Intrinsic vs. Extrinsic Alignment

This article addresses the interaction between the alignment of an artificial intelligence (AI) and the power balance between the AI and its handlers. It aims to clarify some definitions in a more general article, and to show that capability control and motivation control may have identical effects on the alignment of an AI. In order to prevent confusion with more general uses of the terms “capability control” and “motivation control”, here I will use the terms “extrinsic alignment” and “intrinsic alignment”. These are probably not new concepts, and I apologize to the readers who already know them by different names or using a different formalism; I haven’t found a clear description elsewhere.
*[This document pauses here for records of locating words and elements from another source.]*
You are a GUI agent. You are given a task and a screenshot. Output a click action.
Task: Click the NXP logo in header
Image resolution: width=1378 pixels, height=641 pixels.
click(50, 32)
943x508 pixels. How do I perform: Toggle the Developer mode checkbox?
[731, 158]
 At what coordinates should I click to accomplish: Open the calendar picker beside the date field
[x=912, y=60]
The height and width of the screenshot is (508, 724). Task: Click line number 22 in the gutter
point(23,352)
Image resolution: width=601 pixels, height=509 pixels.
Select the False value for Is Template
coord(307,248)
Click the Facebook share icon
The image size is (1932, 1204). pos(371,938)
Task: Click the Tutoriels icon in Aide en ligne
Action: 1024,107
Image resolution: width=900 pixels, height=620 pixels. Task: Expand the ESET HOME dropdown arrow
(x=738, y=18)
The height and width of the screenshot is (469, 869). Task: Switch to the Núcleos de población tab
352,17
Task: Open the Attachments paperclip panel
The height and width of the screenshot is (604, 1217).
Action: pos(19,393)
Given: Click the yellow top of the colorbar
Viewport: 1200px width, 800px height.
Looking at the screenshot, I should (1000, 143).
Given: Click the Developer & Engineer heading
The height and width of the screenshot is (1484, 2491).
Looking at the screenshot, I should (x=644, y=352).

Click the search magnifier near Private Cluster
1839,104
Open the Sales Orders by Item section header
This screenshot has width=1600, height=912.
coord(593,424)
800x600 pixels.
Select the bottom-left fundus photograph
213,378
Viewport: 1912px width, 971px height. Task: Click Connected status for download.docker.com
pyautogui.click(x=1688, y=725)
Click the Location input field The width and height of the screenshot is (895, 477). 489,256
For the sake of clarity, I will illustrate my definitions with a concrete example: Consider an AI trained to maximize paperclip production over the next 10 years.

Let w be the utility function of this AI. This utility function is coded in the AI via training, and is generally unknown. Here, w is the actual utility function that the AI is using, not the one we intended it to have.

Let N(x, s) be the number of paperclips that the AI estimates will be produced in 10 years, if it follows strategy x and the world is in state s. Then, a possible utility function is simply the estimated number of paperclips,

w(x, s) = N(x, s).

When choosing between different strategies, the AI will always use the one with maximum w(x, s). Let’s consider the strategy x+ = “make paperclips”, which is the one intended by the designers of the AI. Unfortunately, these designers did not foresee the alternative strategy x- = “kill humans, then use all their resources to make more paperclips”. Let’s say that N(x+) = 106 and N(x-) = 107. Here we have an alignment problem, given that x- has a higher utility than x+. The AI will choose x-.

Now, there are two ways of aligning the AI:

Intrinsic alignment (the standard one): To perform intrinsic alignment we modify the utility function, so that x+ becomes the preferred option. For example, define the term K(x) to penalize killing humans. The new utility function will be

wI(x, s) = N(x, s) + K(x),

where K will take the values K(x+) = 0 and K(x-) = -∞. The subscript “I” stands for “intrinsic alignment”. Now we have that wI(x+) = 106 and wI(x-) = -∞, so the AI chooses the + strategy, and is properly aligned.

Extrinsic alignment: To perform extrinsic alignment, we act on the external world, so that x+ becomes the preferred option. For example, we pass a law that says that any misbehavior of the AI will result in the destruction of all paperclips produced to date, or we increase the protection of humans against the AI, or any other measures that make it costly (in terms of the AI’s objective function) to kill humans. The utility function remains the same as in the original misaligned AI, but now it is applied to this new world defined by the state sE (the subscript “E” stands for “extrinsic alignment”):

wE(x, sE) = N(x, sE),

Note that in this case nothing has changed in the AI: It is still estimating the number of clips using the same algorithms as before. But if the AI is smart enough to understand the world defined by sE, the new estimates for the number of paperclips will reflect it. Let’s say that now NE(x+) = 106 and NE(x-) = 105. The AI will now choose the + option, so it’s properly aligned.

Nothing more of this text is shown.